▶ _What needs to be done_
Reproduce the material below verbatim, line for line, and leave out the pictures.

* Start Dataset entries *

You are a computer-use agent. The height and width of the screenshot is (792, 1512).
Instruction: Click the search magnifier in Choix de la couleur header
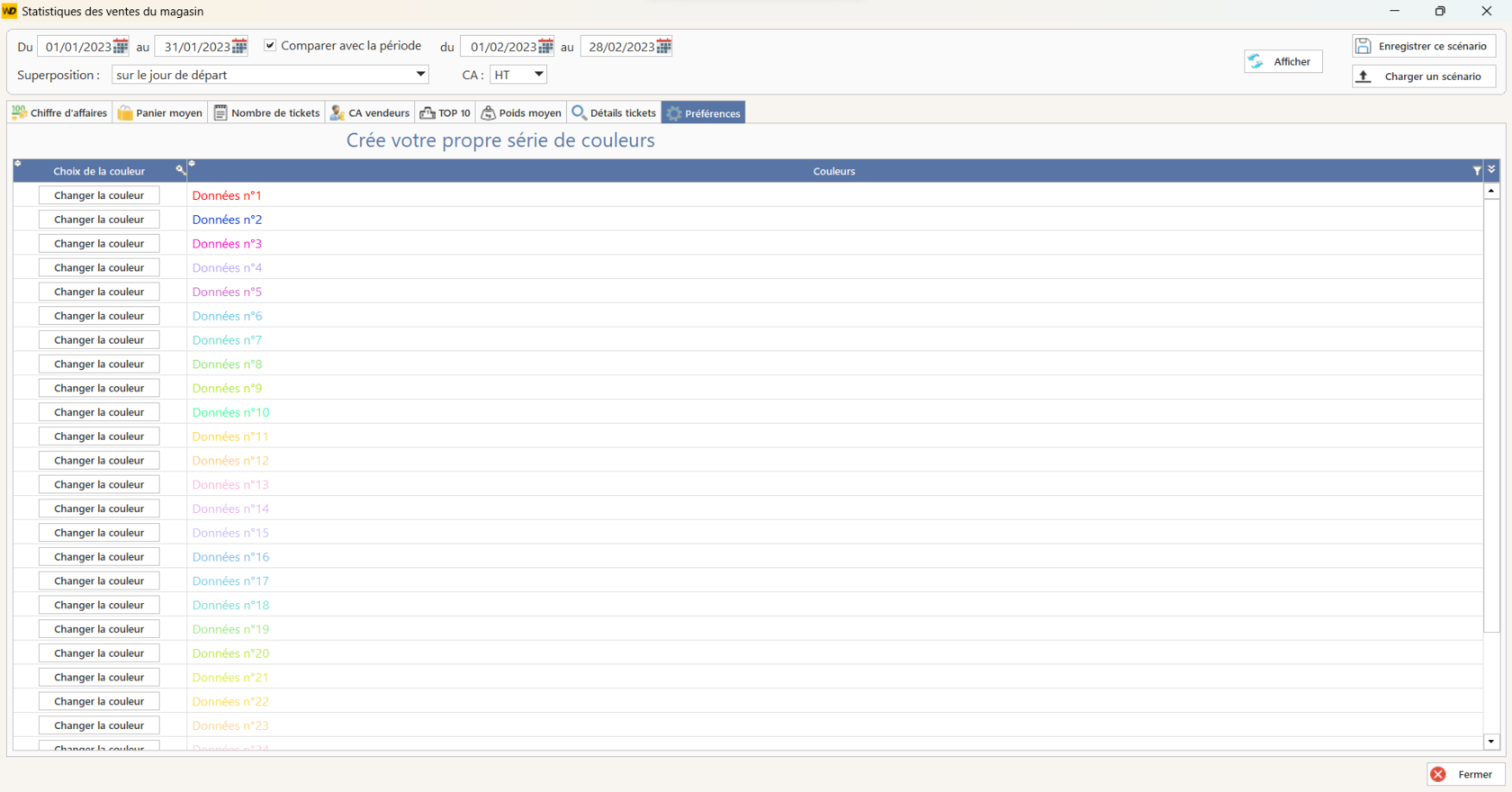click(180, 170)
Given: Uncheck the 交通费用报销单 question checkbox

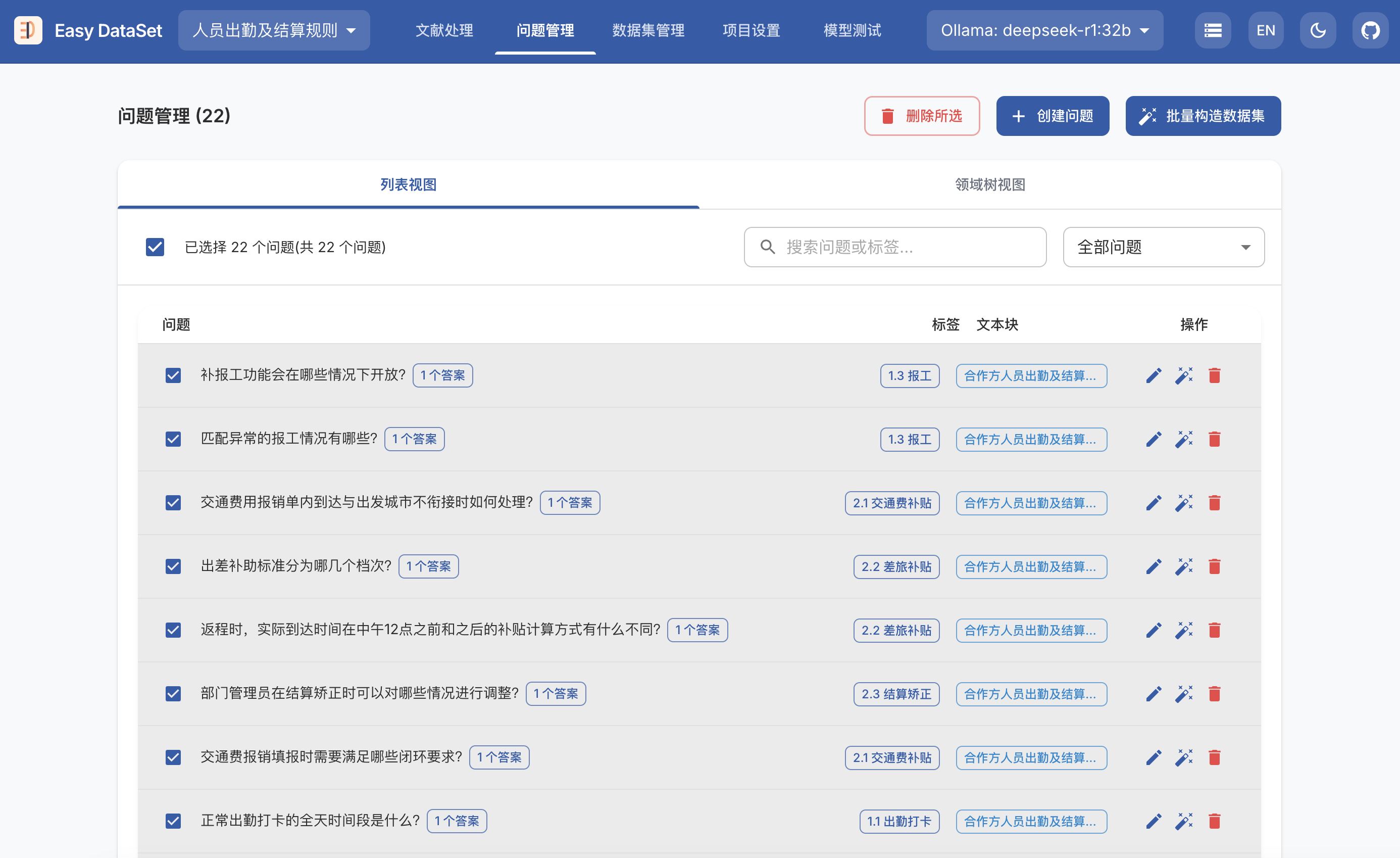Looking at the screenshot, I should pos(173,503).
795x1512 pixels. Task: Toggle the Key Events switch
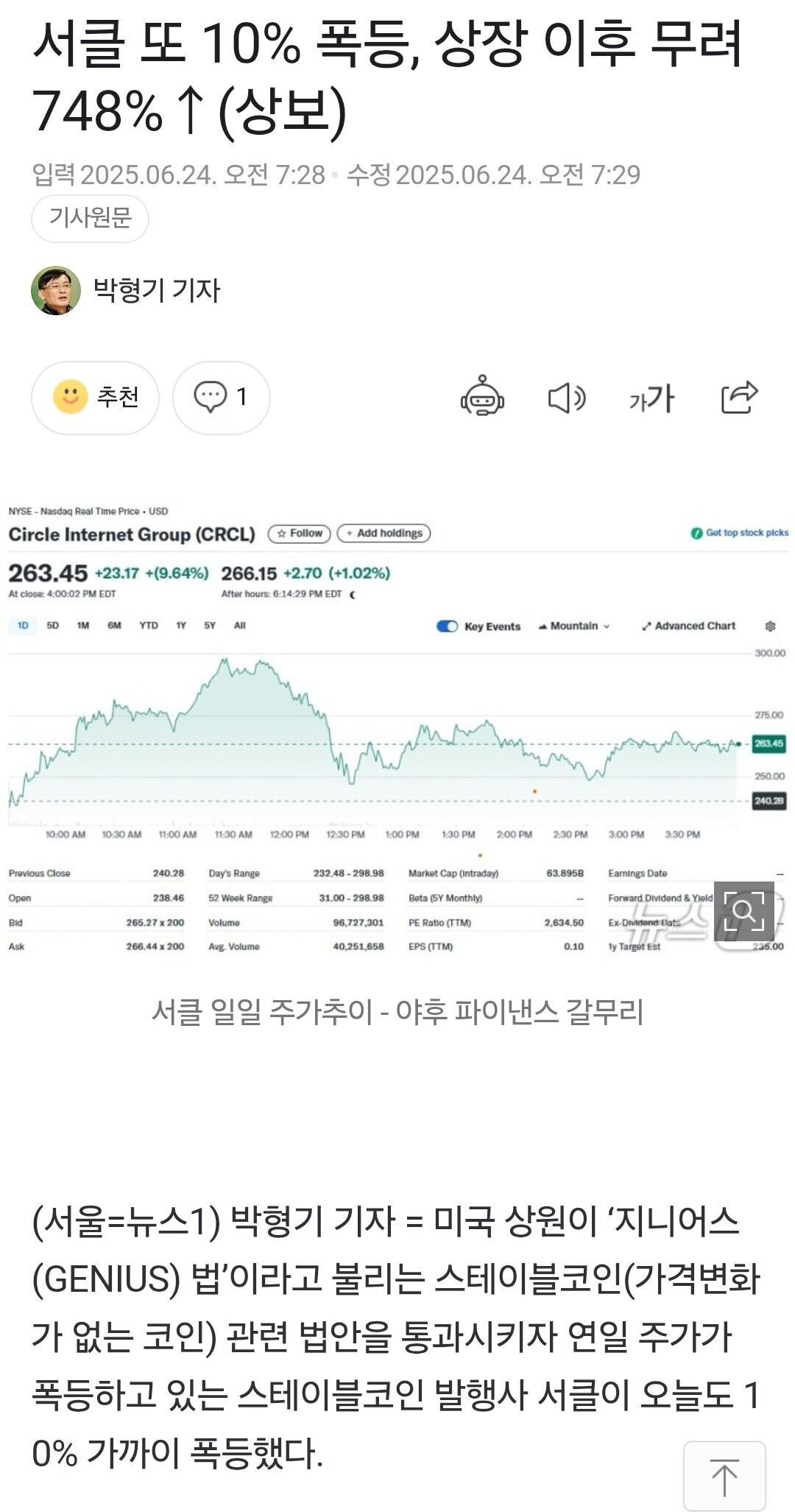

* End Dataset entries *

▶ _Exercise response_
You are a computer-use agent. The height and width of the screenshot is (792, 1512).
Instruction: Click the search magnifier in Choix de la couleur header
click(180, 170)
Given: Uncheck the 交通费用报销单 question checkbox

Looking at the screenshot, I should pos(173,503).
795x1512 pixels. Task: Toggle the Key Events switch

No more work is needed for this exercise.